Saved entries:
★ ★ ★

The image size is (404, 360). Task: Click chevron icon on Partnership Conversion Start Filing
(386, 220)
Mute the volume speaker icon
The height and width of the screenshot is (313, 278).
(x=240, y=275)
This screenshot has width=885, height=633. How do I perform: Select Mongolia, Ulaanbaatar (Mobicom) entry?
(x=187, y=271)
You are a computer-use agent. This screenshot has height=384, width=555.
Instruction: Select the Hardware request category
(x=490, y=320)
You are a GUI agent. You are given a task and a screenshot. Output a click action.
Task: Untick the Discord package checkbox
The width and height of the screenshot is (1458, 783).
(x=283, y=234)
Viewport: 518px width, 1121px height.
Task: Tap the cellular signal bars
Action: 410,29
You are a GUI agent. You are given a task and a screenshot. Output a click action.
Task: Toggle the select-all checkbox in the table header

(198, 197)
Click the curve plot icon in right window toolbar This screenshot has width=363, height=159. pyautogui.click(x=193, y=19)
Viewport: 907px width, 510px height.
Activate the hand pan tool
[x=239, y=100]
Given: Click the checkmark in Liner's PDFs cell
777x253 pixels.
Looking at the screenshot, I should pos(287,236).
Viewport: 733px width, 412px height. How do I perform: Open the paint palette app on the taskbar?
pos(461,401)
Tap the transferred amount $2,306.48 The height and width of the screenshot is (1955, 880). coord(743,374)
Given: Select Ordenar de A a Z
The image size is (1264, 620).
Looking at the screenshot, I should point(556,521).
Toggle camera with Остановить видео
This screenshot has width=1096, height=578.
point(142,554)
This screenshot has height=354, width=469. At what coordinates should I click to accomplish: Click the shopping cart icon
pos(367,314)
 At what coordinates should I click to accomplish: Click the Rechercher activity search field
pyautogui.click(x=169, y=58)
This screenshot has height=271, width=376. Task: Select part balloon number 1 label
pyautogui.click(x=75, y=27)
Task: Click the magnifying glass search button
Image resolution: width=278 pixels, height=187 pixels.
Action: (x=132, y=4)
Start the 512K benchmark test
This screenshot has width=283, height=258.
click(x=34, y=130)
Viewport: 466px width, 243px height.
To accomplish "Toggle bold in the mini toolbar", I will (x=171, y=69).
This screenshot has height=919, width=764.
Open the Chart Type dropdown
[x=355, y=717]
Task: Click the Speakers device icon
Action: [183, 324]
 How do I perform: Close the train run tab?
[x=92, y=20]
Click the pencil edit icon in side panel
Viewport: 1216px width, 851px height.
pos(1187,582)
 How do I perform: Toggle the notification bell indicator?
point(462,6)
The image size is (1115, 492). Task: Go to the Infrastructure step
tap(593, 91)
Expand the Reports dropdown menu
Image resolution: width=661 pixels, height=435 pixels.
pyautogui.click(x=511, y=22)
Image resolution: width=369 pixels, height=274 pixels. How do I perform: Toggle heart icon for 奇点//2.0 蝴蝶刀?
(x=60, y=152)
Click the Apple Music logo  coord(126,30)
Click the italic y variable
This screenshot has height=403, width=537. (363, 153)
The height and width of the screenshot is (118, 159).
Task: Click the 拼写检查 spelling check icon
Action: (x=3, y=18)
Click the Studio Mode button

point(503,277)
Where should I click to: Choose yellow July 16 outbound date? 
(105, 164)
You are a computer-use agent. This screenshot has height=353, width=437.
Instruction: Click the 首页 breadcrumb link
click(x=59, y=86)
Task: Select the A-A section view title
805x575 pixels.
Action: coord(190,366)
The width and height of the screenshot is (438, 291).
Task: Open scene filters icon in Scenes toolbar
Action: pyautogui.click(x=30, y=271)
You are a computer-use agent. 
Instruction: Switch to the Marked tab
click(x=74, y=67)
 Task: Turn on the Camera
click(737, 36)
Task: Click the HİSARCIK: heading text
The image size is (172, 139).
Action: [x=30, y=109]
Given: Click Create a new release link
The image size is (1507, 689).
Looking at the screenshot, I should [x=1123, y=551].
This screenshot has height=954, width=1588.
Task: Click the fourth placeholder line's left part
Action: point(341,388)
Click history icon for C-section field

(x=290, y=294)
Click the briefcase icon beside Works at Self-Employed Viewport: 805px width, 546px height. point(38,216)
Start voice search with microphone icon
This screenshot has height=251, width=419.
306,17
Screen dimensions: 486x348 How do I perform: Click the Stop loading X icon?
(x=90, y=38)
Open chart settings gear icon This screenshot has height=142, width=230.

★ ★ ★

Activity: Taking the line with "Instruction: Click the 首页 breadcrumb link" as the start and the last line of the data above as the end, write out those two lines and every line between them exactly, and only those.

Task result:
Instruction: Click the 首页 breadcrumb link
click(x=59, y=86)
Task: Select the A-A section view title
805x575 pixels.
Action: coord(190,366)
The width and height of the screenshot is (438, 291).
Task: Open scene filters icon in Scenes toolbar
Action: pyautogui.click(x=30, y=271)
You are a computer-use agent. 
Instruction: Switch to the Marked tab
click(x=74, y=67)
 Task: Turn on the Camera
click(737, 36)
Task: Click the HİSARCIK: heading text
The image size is (172, 139).
Action: [x=30, y=109]
Given: Click Create a new release link
The image size is (1507, 689).
Looking at the screenshot, I should [x=1123, y=551].
This screenshot has height=954, width=1588.
Task: Click the fourth placeholder line's left part
Action: point(341,388)
Click history icon for C-section field

(x=290, y=294)
Click the briefcase icon beside Works at Self-Employed Viewport: 805px width, 546px height. point(38,216)
Start voice search with microphone icon
This screenshot has height=251, width=419.
306,17
Screen dimensions: 486x348 How do I perform: Click the Stop loading X icon?
(x=90, y=38)
Open chart settings gear icon This screenshot has height=142, width=230.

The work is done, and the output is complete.